Extracted records
§

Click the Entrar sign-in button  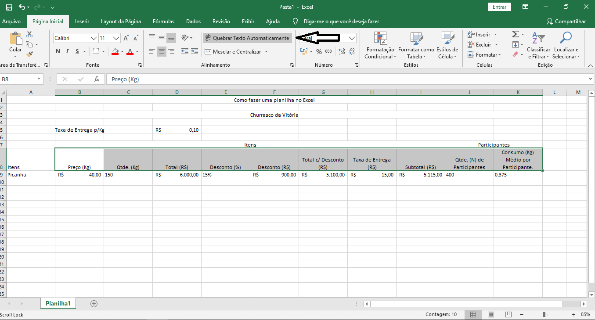(x=499, y=7)
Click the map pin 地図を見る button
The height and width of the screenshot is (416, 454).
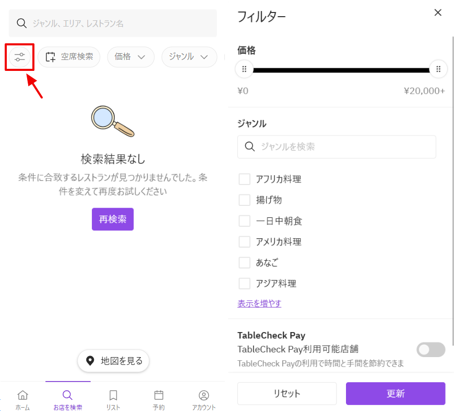click(113, 361)
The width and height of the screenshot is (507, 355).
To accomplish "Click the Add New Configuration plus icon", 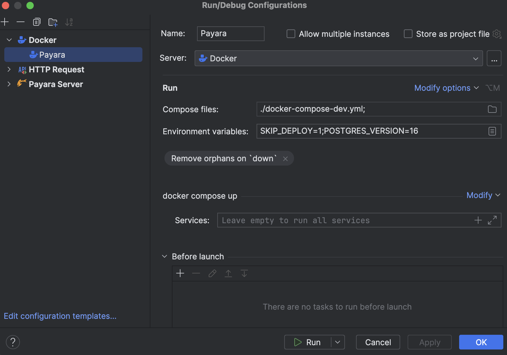I will point(5,22).
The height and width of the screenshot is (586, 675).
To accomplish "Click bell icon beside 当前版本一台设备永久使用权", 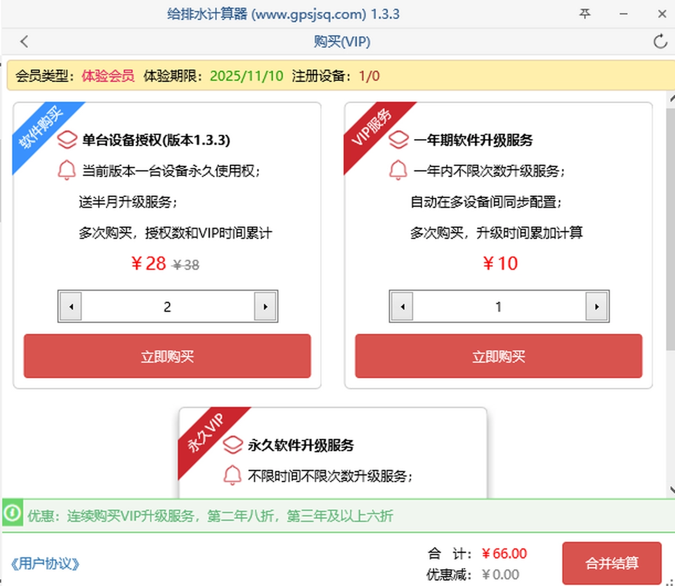I will [x=67, y=170].
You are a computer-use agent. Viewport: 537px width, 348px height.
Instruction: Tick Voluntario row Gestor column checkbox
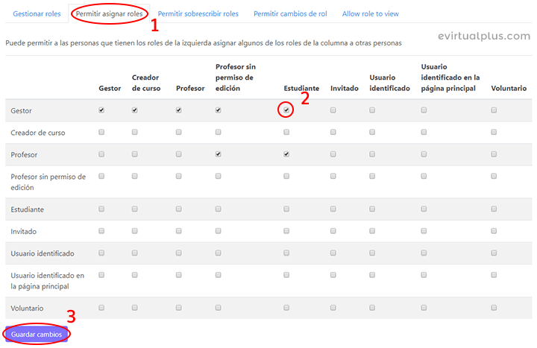(101, 308)
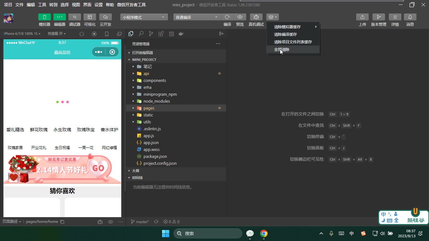Click the 编译 compile refresh icon
This screenshot has height=241, width=429.
pyautogui.click(x=227, y=17)
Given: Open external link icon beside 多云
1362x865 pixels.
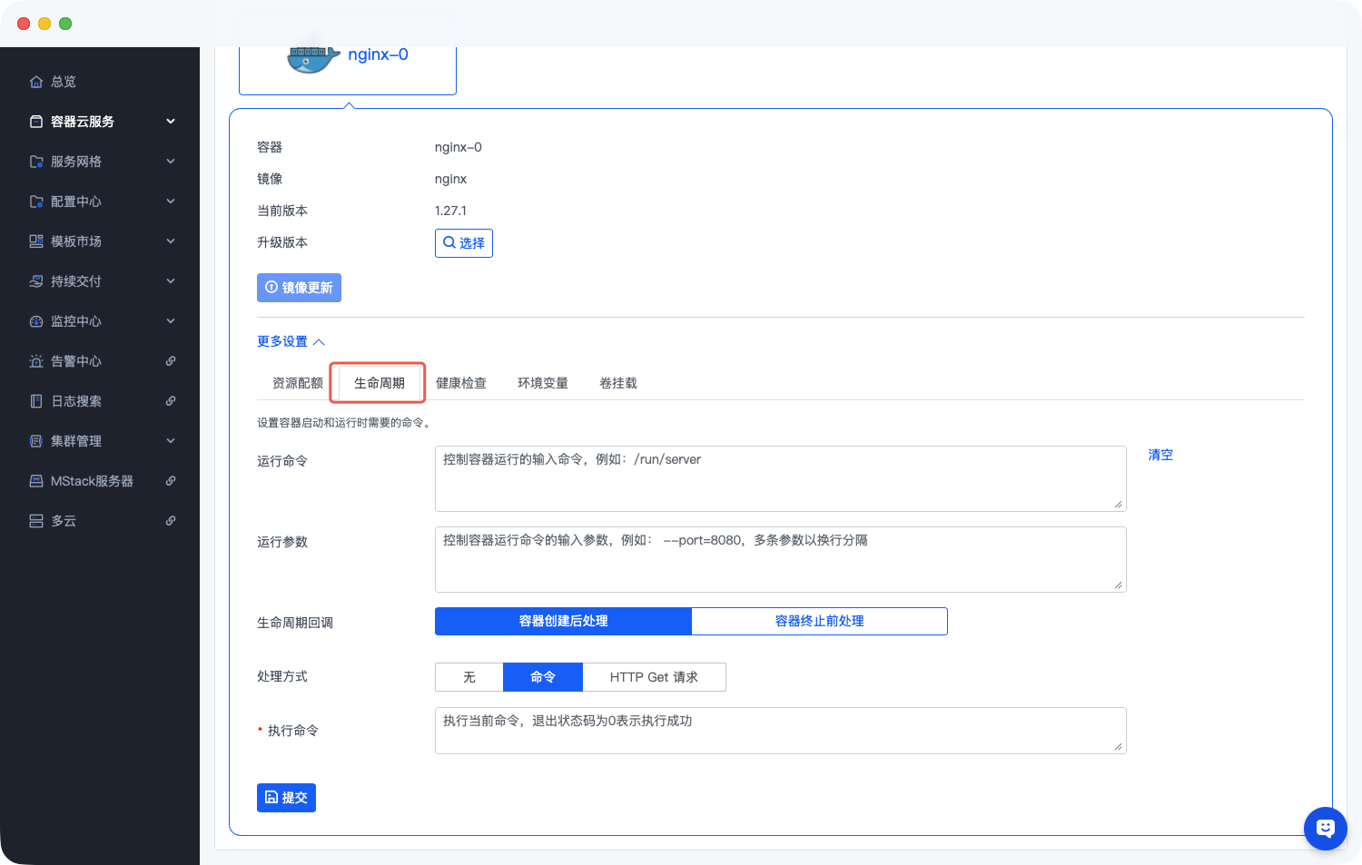Looking at the screenshot, I should coord(171,521).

§

What you will do –
Beginning at the line above that contains "You are a computer-use", repeat each line exactly through the one that contains "Given: Open external link icon beside 多云", and leave out the pictures.

Exercise response –
You are a computer-use agent. Viewport: 537px width, 348px height.
Instruction: Tick Voluntario row Gestor column checkbox
(101, 308)
Click the 编译 compile refresh icon
This screenshot has height=241, width=429.
pyautogui.click(x=227, y=17)
Given: Open external link icon beside 多云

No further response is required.